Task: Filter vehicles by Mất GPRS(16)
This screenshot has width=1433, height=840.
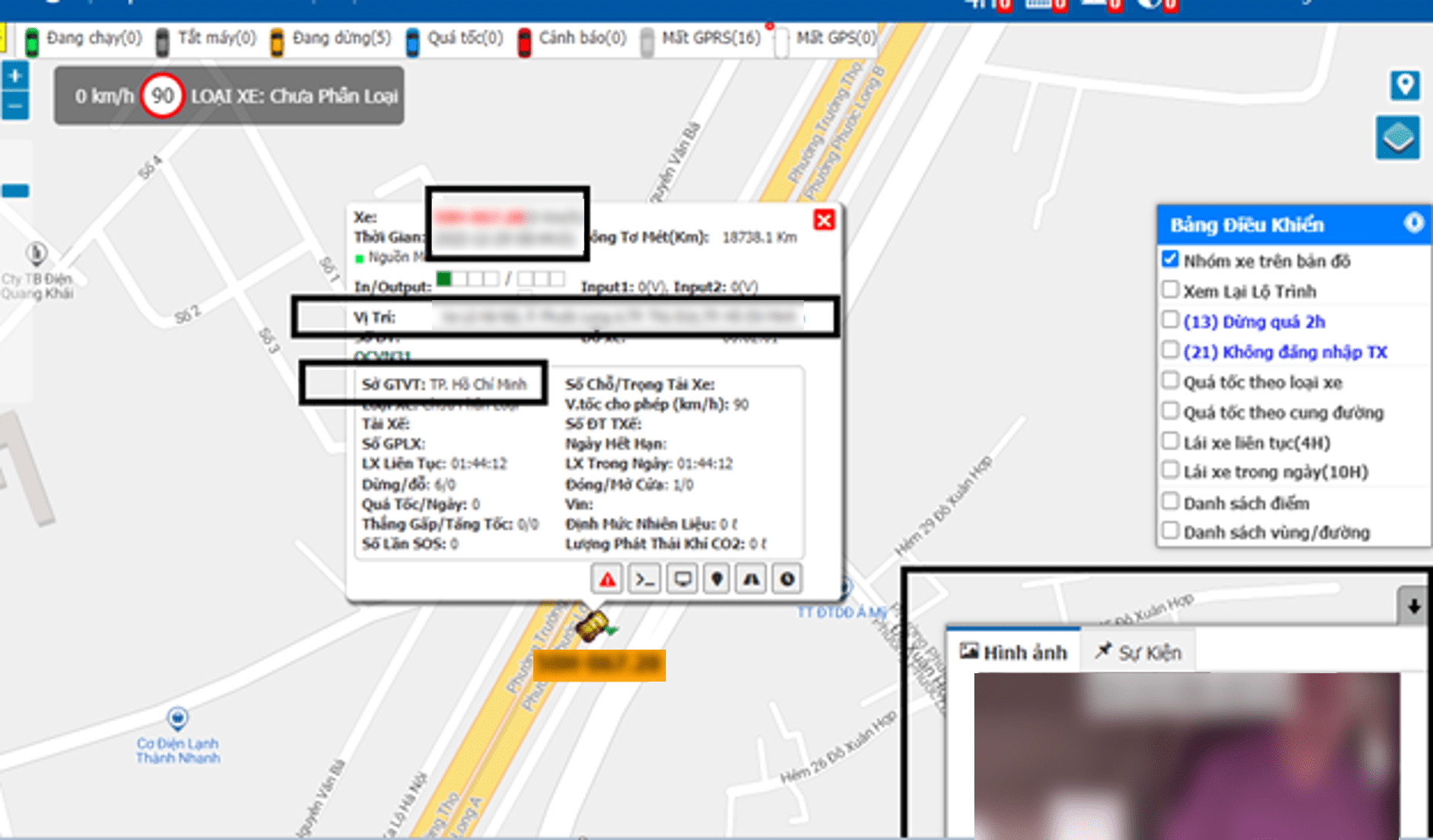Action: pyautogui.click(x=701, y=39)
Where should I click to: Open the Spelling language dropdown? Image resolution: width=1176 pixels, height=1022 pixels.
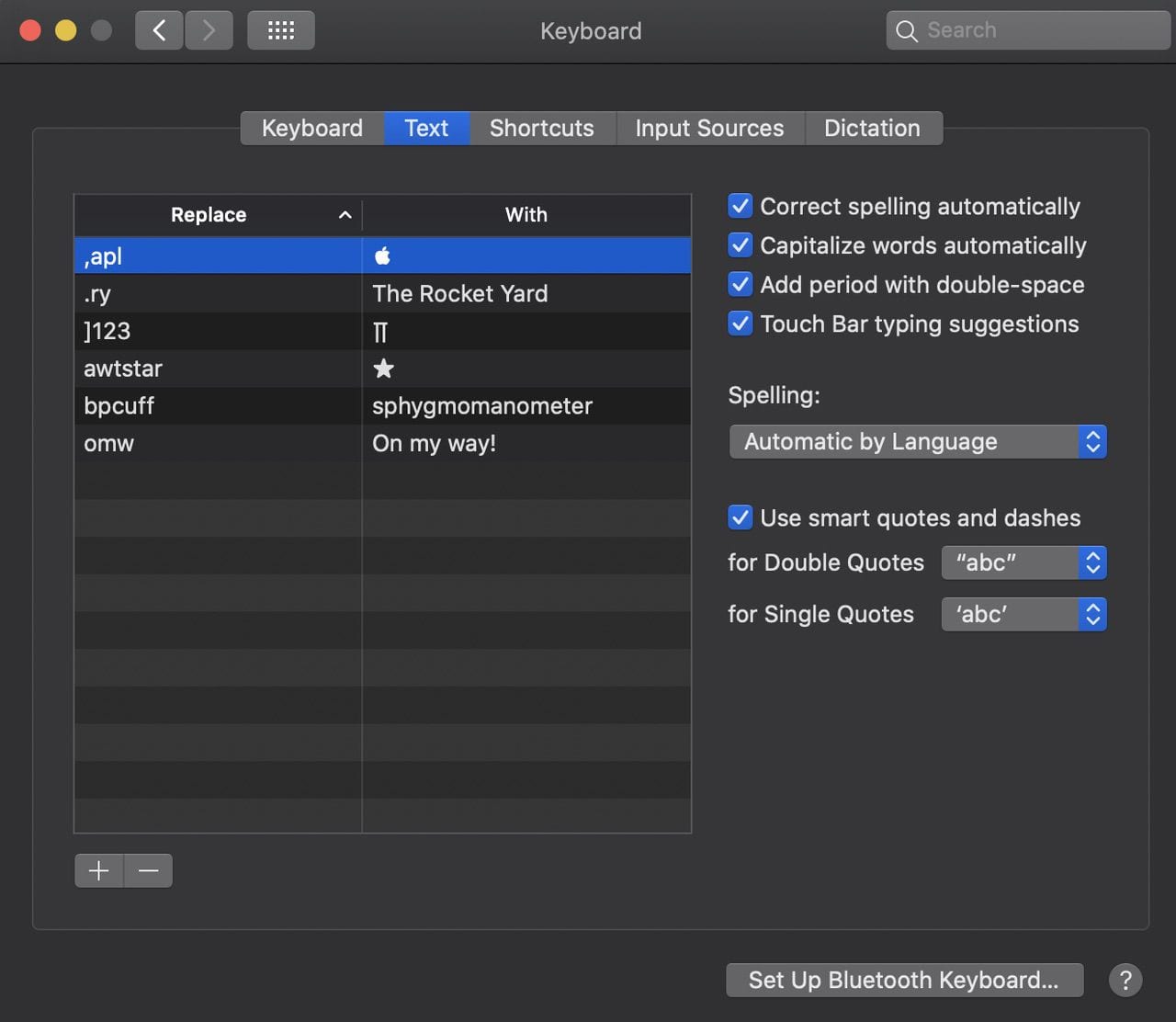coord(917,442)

- [WHAT NEEDS TO BE DONE] Reproduce all of the material above word for word, leaving out the pictures.

- [SOLUTION TO THIS TASK]
Task: Filter vehicles by Mất GPRS(16)
This screenshot has width=1433, height=840.
Action: pyautogui.click(x=701, y=39)
Where should I click to: Open the Spelling language dropdown? Image resolution: width=1176 pixels, height=1022 pixels.
coord(917,442)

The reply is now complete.